== Tasks to complete ==
A: Report how many lines of the records contain the string "text", giving only the number.
B: Pick up the passage below about laser pulses changing the optical properties of a touch-screen material, and continue it from where it stops.

According to Dr Marcello Ferrera, an assistant professor in Photonics and Optics at Heriot-Watt, electronics have had such long-term success mainly due to how much smaller devices have become, and how robust they are, even when made from a very limited number of fundamental materials.

These last two features have traditionally been weaknesses in the field of photonics, but Dr Ferrera’s findings could change all that. His team have, for the first time, shown how aluminium zinc oxide (AZO) reacts to light when simultaneously shined with ultra-fast laser pulses of different colours. Since AZO is a compound used in touch-screen technology, the discovery could have an immediate impact for the fabrication of novel photonic components.

The nanophotonics experts used one laser beam to explore the optical properties of thin films of AZO, while two different trains of ultra-fast light, pulsed at two distinct frequencies, or ‘colours’, were shone on the material. The experiments were conducted first by using one colour at a time, and afterwards with the combined use of the two laser sources. The recorded effects, which last for a 10,000th of a billionth of a second, were surprising to say the least.

Dr Ferrera said: “We discovered that we can drastically and reversibly alter the optical properties of the material by using laser light with different colours. Each colour can induce strong and ultra-fast alteration on both the transparency of the material and the speed at which light propagates into it.”

Screenshot and document pointing data:
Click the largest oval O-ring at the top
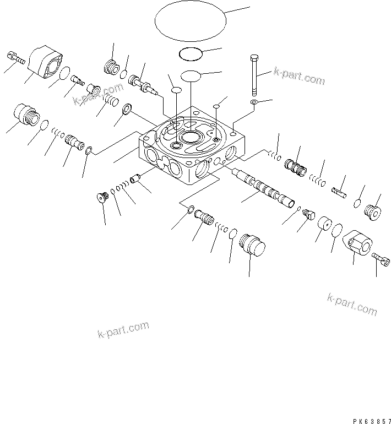[x=191, y=23]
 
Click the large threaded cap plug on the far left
[x=25, y=116]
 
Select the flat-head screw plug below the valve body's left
[x=101, y=196]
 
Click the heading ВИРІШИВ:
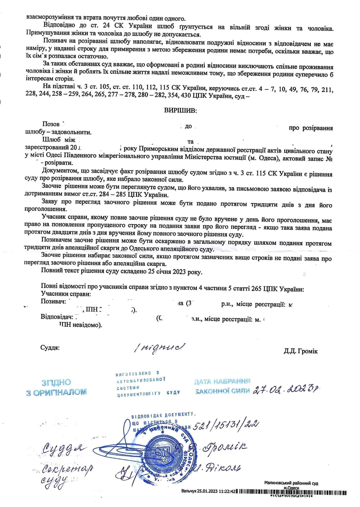point(180,110)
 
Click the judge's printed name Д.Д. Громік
point(301,351)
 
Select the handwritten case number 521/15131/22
point(226,425)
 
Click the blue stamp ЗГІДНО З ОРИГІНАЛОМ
point(56,387)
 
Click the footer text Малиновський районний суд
point(291,483)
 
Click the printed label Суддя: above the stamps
point(50,348)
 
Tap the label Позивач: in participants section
point(53,301)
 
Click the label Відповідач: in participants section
point(57,317)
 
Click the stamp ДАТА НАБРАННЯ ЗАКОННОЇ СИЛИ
point(222,386)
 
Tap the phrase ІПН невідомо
point(81,325)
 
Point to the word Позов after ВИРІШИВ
point(51,124)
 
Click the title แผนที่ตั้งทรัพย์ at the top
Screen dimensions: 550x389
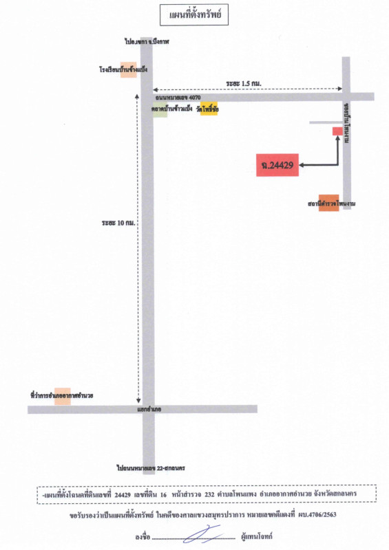coord(195,14)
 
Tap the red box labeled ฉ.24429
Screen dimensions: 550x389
coord(277,165)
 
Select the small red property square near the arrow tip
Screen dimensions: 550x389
coord(337,131)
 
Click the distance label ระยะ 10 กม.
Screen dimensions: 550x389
coord(118,223)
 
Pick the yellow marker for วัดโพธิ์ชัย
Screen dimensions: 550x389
coord(209,109)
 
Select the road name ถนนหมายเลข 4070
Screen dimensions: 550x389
coord(178,98)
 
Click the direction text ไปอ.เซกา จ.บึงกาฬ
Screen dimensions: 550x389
coord(147,42)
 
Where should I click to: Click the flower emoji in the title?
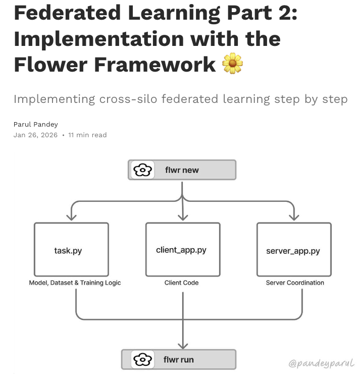click(233, 64)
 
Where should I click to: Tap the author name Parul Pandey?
click(36, 125)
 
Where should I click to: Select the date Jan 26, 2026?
click(35, 135)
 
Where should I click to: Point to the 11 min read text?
click(87, 135)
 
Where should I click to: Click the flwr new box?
click(182, 170)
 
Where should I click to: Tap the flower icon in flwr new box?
click(143, 170)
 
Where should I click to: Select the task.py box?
click(71, 250)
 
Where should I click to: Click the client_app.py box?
click(182, 250)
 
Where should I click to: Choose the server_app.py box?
click(294, 250)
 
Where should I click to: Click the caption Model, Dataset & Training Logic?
click(75, 283)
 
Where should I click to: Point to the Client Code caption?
click(182, 283)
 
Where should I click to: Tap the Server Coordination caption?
click(295, 283)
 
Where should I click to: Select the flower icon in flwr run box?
click(143, 360)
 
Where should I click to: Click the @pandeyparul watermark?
click(321, 363)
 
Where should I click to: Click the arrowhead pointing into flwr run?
click(182, 345)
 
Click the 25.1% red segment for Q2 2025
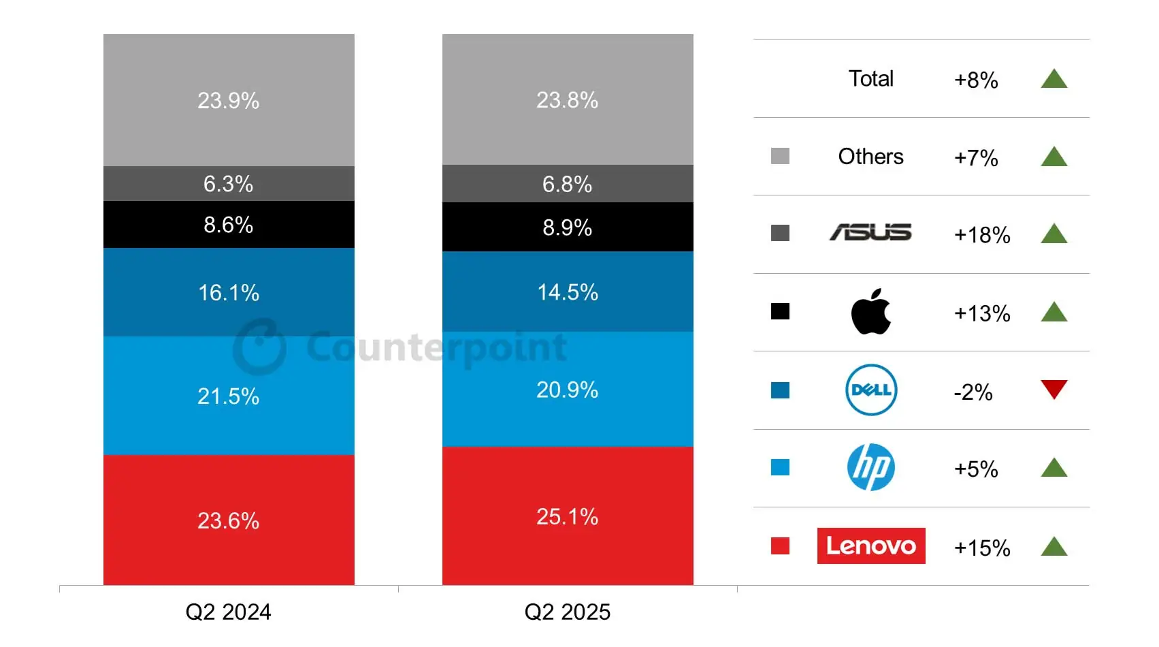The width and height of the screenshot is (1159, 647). point(567,516)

== Solved problems ==
A: 3

B:
Dr Ferrera also discovered that the induced alterations, which are typically opposite in sign, can be algebraically summed up one to another. If the material becomes more transparent with one colour and more absorptive with the other, it will not show any appreciable alteration when the optical stimuli occur simultaneously. This behaviour could have striking consequences for the design and fabrication of optical computing and telecommunication devices.

“The reason we used AZO is that, although it has been used in electronic devices for years, we have little knowledge about how it could be used in photonics.

“Electronics have almost reached their capacity and potential; our findings represent a remarkable step towards the full miniaturisation of photonic components: this possibility was just ‘science fiction’ few years ago.”